• Problem description:
Take the line containing "Click importance bars" as the first and the last line of the records below as the end, and please set down only what lies between them exactly, both ends included.
### Records ###
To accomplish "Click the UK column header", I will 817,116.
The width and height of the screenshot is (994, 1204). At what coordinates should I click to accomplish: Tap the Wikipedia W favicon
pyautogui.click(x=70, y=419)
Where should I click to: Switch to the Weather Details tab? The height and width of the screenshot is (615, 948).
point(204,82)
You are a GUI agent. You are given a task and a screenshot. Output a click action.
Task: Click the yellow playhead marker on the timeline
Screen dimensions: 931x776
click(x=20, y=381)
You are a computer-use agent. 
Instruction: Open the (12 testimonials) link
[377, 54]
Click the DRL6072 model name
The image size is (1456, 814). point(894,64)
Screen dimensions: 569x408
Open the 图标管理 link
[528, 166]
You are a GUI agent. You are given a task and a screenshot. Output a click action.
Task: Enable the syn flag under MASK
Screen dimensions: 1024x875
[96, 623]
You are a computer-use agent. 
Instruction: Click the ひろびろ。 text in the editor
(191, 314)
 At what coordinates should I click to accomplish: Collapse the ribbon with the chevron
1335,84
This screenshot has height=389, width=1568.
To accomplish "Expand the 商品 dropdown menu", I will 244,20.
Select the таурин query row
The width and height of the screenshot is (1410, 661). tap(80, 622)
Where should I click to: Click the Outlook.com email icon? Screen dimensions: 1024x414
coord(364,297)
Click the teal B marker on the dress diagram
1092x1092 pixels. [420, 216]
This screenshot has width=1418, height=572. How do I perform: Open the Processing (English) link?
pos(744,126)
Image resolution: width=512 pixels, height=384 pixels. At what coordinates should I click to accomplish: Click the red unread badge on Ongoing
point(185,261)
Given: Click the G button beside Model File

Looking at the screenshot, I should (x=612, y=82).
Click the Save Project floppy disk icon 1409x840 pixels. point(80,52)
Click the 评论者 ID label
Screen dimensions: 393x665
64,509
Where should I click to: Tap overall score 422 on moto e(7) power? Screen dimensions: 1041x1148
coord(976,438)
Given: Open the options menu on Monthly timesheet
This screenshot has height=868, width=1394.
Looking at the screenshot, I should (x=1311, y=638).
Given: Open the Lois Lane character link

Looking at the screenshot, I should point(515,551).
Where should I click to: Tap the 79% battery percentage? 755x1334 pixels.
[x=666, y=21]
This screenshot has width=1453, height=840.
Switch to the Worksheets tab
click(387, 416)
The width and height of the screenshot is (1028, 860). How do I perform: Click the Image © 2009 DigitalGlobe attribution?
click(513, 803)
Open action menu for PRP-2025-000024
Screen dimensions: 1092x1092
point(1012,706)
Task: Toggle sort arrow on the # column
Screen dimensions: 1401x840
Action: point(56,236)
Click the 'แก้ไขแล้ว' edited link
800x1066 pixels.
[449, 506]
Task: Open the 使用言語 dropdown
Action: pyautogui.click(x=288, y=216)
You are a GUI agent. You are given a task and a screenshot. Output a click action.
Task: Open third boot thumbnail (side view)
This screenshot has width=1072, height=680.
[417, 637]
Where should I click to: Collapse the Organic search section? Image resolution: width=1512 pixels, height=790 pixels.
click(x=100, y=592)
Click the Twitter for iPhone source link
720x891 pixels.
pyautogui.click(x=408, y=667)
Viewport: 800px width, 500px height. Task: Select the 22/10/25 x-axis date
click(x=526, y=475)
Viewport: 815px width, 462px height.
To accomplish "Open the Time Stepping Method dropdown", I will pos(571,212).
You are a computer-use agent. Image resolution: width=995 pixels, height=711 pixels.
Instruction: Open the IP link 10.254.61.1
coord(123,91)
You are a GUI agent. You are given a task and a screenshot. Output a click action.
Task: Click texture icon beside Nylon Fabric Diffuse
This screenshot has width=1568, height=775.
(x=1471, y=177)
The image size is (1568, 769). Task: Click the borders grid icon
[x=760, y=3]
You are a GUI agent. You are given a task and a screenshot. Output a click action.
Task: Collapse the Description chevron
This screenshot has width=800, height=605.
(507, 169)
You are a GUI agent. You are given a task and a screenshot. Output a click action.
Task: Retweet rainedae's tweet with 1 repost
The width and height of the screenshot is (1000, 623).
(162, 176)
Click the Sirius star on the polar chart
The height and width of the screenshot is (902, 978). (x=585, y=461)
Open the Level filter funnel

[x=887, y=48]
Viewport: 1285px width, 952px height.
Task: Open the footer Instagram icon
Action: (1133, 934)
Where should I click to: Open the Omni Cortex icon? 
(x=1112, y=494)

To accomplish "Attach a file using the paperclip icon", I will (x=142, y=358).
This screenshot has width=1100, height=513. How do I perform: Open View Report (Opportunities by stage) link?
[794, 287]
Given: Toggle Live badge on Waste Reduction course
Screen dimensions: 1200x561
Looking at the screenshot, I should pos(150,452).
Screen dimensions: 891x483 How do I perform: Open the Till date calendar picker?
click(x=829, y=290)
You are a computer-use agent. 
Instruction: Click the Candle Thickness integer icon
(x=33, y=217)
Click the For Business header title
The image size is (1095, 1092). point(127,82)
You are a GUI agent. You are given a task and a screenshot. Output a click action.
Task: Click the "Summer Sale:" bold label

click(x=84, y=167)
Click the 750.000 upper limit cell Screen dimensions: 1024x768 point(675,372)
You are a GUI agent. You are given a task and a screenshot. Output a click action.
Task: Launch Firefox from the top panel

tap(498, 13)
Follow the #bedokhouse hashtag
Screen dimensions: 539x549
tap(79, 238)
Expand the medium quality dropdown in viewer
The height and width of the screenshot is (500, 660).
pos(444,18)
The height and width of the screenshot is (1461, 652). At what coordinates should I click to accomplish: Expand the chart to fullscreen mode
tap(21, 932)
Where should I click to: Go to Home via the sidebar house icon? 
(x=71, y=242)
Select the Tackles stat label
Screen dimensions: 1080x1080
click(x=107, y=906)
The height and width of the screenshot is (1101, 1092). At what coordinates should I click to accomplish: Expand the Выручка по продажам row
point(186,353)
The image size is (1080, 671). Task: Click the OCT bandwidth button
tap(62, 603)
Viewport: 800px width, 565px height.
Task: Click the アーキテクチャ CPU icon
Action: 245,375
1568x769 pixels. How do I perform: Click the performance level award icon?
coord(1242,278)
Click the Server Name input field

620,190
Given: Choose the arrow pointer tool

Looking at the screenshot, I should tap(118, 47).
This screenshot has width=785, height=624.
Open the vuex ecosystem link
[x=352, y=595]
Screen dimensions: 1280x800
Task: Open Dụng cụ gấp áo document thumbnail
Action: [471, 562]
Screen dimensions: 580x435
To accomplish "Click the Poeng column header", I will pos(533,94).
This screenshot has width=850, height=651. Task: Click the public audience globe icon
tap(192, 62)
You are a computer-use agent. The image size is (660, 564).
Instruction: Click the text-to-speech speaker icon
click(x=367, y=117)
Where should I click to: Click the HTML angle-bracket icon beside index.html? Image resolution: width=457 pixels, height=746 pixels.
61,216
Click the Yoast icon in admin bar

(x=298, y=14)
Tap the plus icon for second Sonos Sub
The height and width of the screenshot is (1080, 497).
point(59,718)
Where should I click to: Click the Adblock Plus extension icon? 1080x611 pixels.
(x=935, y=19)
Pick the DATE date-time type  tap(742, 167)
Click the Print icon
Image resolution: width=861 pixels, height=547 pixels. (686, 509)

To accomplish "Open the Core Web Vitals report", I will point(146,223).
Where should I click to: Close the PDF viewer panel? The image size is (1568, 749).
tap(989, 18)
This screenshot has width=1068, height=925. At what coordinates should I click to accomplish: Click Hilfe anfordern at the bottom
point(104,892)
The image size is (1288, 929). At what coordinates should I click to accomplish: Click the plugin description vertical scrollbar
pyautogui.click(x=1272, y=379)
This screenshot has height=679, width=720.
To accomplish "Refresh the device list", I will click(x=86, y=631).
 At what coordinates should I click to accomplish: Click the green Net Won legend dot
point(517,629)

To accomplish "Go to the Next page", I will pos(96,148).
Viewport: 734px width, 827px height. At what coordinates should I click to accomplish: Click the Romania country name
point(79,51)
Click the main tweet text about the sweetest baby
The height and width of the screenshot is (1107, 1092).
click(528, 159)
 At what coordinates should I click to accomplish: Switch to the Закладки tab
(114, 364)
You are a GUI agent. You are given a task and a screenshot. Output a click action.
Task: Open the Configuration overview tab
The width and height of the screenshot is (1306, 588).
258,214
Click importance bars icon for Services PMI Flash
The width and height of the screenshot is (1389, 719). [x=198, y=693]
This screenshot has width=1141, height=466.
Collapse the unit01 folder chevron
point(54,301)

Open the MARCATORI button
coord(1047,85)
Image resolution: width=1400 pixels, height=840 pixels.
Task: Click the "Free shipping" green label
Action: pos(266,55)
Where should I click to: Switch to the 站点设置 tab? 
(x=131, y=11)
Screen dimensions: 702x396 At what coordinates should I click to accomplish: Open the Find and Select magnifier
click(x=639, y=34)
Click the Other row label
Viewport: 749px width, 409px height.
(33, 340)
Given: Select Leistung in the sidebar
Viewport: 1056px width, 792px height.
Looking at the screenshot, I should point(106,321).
###
• Exercise answer:
Click importance bars icon for Services PMI Flash
The width and height of the screenshot is (1389, 719). [x=198, y=693]
This screenshot has width=1141, height=466.
Collapse the unit01 folder chevron
point(54,301)

Open the MARCATORI button
coord(1047,85)
Image resolution: width=1400 pixels, height=840 pixels.
Task: Click the "Free shipping" green label
Action: pos(266,55)
Where should I click to: Switch to the 站点设置 tab? 
(x=131, y=11)
Screen dimensions: 702x396 At what coordinates should I click to accomplish: Open the Find and Select magnifier
click(x=639, y=34)
Click the Other row label
Viewport: 749px width, 409px height.
(33, 340)
Given: Select Leistung in the sidebar
Viewport: 1056px width, 792px height.
Looking at the screenshot, I should point(106,321).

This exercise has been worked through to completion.